British spy chiefs were told about Steele dossier before Trump was briefed

The leaders of MI5 and MI6, the United Kingdom’s top intelligence agencies, were briefed about British ex-spy Christopher Steele’s dossier shortly after 2016 election, learning about its salacious and unverified claims about President-elect Trump’s ties to Russia before the incoming commander in chief was told about them, according to a new report.

Sources told the Telegraph that Steele, an MI6 officer from 1987 until 2009 and former head of the MI6’s Russia desk, met with Charles Farr, also a former MI6 officer and then the chairman of the U.K.’s Joint Intelligence Committee, after Trump won the presidency. Farr died in February of this year.

Steele is said to have briefed Farr at least twice — in mid-November and late-November 2016 — telling him about the research he’d compiled in his dossier. The first meeting was at Farr’s Wimbledon home in South London a week after Trump won and the second meeting was roughly 10 days later.

The material was treated so seriously that Farr quickly passed it up the chain of command. Both Andrew Parker, the director general of MI5, as well as Alex Younger, the chief of MI6, were briefed on the contents of the dossier sometime around late November. Sources told the Telegraph that the dossier material was “marked up to the top” but that Prime Minister Theresa May herself was not briefed on it.

Concerned about national security, Steele told friends, “We did our duty,” in passing along his research.

If the highest reaches of British intelligence were indeed aware of the dossier’s contents by late November 2016, that means they knew about it more than a month before Trump was told about some of the most salacious claims in the dossier by then-FBI Director James Comey during a meeting at Trump Tower in New York City.

A meeting between Trump, Comey, and other top intelligence officials took place on Jan. 6, 2017, and it was quickly leaked to the press. Director of National Intelligence James Clapper, CIA Director John Brennan, and Comey briefed Trump on the intelligence community’s assessment that Russia had interfered in the 2016 election, but Comey stayed behind after the meeting to tell Trump about some of the dossier’s claims.

Days later, on the afternoon of Jan. 10, 2017, CNN ran a story about the meeting titled “Intel chiefs presented Trump with claims of Russian efforts to compromise him.” Later that evening, BuzzFeed posted Steele’s dossier online with the title “These Reports Allege Trump Has Deep Ties To Russia.”

Republicans have been calling for investigations into possible politically motivated criminal leaks of classified information for years now. In an interview with Fox News that aired Friday, Attorney General William Barr said “one of the things we want to look into” is “the handling of the meeting on Jan. 6, 2017 between the intelligence chiefs and the president and the leaking of information subsequent to that meeting.”

Last week, former FBI General Counsel James Baker admitted the bureau was worried that Comey would appear to be “blackmailing” Trump during the January 2017 briefing at Trump Tower.

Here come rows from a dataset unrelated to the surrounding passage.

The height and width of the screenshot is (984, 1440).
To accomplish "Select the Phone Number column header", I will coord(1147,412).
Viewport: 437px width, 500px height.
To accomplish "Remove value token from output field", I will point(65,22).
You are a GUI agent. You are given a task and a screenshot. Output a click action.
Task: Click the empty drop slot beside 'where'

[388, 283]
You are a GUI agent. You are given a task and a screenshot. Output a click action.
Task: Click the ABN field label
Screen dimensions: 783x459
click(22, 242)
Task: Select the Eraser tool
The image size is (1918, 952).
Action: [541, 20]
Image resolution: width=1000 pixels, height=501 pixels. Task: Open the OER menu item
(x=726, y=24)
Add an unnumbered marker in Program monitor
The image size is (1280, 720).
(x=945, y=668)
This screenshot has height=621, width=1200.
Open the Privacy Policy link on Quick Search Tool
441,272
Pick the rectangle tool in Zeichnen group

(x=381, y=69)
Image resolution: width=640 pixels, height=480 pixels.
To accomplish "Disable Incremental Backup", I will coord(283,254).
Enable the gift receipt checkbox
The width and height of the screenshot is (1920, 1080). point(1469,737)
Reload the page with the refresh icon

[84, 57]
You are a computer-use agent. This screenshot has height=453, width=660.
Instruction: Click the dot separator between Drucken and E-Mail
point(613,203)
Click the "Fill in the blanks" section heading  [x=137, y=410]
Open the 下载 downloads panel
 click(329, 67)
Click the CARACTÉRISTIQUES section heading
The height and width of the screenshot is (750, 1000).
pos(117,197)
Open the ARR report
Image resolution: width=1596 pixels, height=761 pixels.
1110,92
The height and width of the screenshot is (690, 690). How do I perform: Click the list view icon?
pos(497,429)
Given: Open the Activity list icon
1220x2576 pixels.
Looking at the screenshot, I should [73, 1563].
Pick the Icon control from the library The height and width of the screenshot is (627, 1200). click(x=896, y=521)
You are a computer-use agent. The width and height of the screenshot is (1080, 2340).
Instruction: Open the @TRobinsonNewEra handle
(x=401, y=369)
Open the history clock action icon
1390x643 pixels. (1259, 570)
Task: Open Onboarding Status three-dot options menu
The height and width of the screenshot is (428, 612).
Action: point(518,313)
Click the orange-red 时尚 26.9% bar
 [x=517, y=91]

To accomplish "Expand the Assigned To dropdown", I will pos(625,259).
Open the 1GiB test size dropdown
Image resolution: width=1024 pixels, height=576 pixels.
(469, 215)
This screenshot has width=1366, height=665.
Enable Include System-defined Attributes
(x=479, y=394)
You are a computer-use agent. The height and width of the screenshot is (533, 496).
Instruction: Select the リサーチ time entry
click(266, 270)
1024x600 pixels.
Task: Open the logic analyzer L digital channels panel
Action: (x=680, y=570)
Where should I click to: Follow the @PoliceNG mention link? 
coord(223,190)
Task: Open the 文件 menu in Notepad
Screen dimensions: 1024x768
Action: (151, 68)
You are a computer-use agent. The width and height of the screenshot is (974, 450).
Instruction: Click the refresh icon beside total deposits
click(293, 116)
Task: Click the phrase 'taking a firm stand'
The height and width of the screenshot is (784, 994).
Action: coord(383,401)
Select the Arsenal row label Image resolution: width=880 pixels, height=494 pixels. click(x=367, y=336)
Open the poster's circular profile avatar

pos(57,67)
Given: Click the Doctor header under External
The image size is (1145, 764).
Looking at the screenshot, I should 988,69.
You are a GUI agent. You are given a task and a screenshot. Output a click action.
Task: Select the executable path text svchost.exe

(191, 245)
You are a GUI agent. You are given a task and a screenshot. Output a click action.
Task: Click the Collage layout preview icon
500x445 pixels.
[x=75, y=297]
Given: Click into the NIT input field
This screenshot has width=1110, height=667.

The dossier, which was packed with unverified claims about Trump’s ties to Russia, formed a key part of the Foreign Intelligence Surveillance Act applications that were used to justify surveillance warrants against former Trump campaign adviser Carter Page. Steele was working for Fusion GPS, which was receiving funding through the Perkins Coie law firm from the Clinton campaign and the Democratic National Committee. Steele’s Democratic benefactors were revealed to the Foreign Intelligence Surveillance Court.

British intelligence wasn’t the only group outside the FBI that was receiving briefings from Steele about his dossier. Steele briefed a number of journalists on the dossier including Michael Isikoff, whose subsequent Yahoo News article was used by the FBI to bolster the FISA applications. Steele also provided the dossier to former McCain associate David Kramer, who got in contact with over a dozen journalists and media outlets, including BuzzFeed, about its contents. Steele was eventually cut off as a confidential human source by the FBI because of his leaking to the press.

Steele also personally briefed State Department official Kathleen Kavalec about it in October 2016, prior to the first FISA application. Her notes said Steele admitted that he was encouraged by his client, the Clinton campaign and the Democratic National Committee, to get his research out before the 2016 election.

The FBI’s handling of the Steele dossier has come under increased scrutiny in recent weeks, and there are at least three federal investigations into alleged FISA abuse and other matters related to the way that the FBI and DOJ conducted the Trump-Russia investigation.